The girl looked at her in silence. Then she took off her turban and stuck the long black pins back into it.

“I thought you liked him,” she said, slowly.

“I do, but Mr. Grover wants you—an’ I like him better.”

“Wants me!” Mariella drew up her shoulders proudly.

“Yes, you,” replied Mrs. Mansfield, laughing. The humor of the situation was beginning to appeal to her. “He says he’d told you. You must of laughed after I told you he wanted me.”

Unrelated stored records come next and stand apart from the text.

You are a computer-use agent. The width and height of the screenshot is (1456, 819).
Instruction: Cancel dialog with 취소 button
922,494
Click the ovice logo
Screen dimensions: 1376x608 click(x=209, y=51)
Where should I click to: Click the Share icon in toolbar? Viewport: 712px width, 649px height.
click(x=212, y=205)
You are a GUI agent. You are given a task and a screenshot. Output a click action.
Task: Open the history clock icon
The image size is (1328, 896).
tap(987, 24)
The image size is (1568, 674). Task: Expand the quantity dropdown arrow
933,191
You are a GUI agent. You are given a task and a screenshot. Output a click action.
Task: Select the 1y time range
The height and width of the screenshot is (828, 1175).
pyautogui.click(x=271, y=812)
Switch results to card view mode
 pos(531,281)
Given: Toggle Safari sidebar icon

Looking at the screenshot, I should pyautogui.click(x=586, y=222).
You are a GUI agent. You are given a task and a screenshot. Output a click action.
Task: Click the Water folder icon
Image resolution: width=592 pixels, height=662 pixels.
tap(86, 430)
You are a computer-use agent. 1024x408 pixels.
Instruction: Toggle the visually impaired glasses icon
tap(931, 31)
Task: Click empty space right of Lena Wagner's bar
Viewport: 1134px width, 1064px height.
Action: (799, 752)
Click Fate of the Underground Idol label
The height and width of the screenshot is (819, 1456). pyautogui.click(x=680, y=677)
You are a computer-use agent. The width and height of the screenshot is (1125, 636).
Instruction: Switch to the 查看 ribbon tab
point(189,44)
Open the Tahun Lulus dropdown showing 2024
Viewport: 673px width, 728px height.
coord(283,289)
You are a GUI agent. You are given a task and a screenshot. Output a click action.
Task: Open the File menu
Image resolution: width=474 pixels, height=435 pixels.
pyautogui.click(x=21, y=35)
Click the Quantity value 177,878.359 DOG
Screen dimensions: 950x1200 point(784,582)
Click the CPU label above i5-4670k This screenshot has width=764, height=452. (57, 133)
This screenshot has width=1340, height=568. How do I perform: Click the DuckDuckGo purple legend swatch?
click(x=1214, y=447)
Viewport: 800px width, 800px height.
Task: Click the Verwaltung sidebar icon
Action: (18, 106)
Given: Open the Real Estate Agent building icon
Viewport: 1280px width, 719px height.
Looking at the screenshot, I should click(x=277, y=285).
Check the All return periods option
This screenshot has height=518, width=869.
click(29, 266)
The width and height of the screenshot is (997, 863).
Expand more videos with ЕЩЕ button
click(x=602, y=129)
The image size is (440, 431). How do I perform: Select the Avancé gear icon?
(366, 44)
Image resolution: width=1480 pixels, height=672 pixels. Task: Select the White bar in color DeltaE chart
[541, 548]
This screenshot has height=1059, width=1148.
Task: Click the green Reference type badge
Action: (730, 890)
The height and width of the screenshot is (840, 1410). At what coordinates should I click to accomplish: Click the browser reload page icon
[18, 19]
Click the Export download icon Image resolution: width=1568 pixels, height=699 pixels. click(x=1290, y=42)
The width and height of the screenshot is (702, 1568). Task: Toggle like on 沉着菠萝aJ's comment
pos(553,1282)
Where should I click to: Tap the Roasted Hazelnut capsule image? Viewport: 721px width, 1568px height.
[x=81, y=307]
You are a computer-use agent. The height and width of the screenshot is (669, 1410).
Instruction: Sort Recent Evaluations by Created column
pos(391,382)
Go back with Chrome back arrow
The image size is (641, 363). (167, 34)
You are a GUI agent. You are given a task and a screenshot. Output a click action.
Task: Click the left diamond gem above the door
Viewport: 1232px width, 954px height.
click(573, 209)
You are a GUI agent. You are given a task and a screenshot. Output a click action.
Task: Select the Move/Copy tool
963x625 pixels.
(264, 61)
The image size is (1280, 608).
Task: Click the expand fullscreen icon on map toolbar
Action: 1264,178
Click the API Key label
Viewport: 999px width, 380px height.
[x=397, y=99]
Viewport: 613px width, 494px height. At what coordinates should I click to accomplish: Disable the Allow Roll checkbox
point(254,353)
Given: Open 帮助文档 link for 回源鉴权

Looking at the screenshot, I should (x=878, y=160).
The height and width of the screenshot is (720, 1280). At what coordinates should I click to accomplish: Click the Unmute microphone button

“Oh, ma, does he want me, honest?”

“Yes, he does.” She was still laughing.

“An’ don’t you mind, ma?”

“Not a mite,” said the widow, cheerfully. “I’d rather he’d marry you than me; only, I thought he was too nice a man to be lost to the fam’ly.”

“Oh, ma!”

“Well, get to bed now. He’s comin’ in the mornin’ to see you.”

She took up the lamp and stood holding it irresolutely.

“Pills,” she said, looking embarrassed, “You won’t ever tell him that I—— that I——”

“Never, ma!” exclaimed the girl, earnestly; “as long as I live.”

“All right, then. Look out! You’re droppin’ tallo’ from your candle! Don’t hold it so crooked, child! I wouldn’t like him to laugh about it. Good-night.”

As she passed through the kitchen she called out: “Oh, Pills! Mr. Jordan brought in a mess of trout. We’ll have ’em fried for breakfast.”

The girl came running after her mother, and threw her arms around her.

“Oh, ma, are you sure you don’t care a bit?”

“Not a bit,” said Mrs. Mansfield, kissing her heartily. “I just thought he ought to be in the family. I’m glad it’s turned out this way. Now, you go to bed, an’ don’t forget to roll up your bangs.”

She went into her room and shut the door.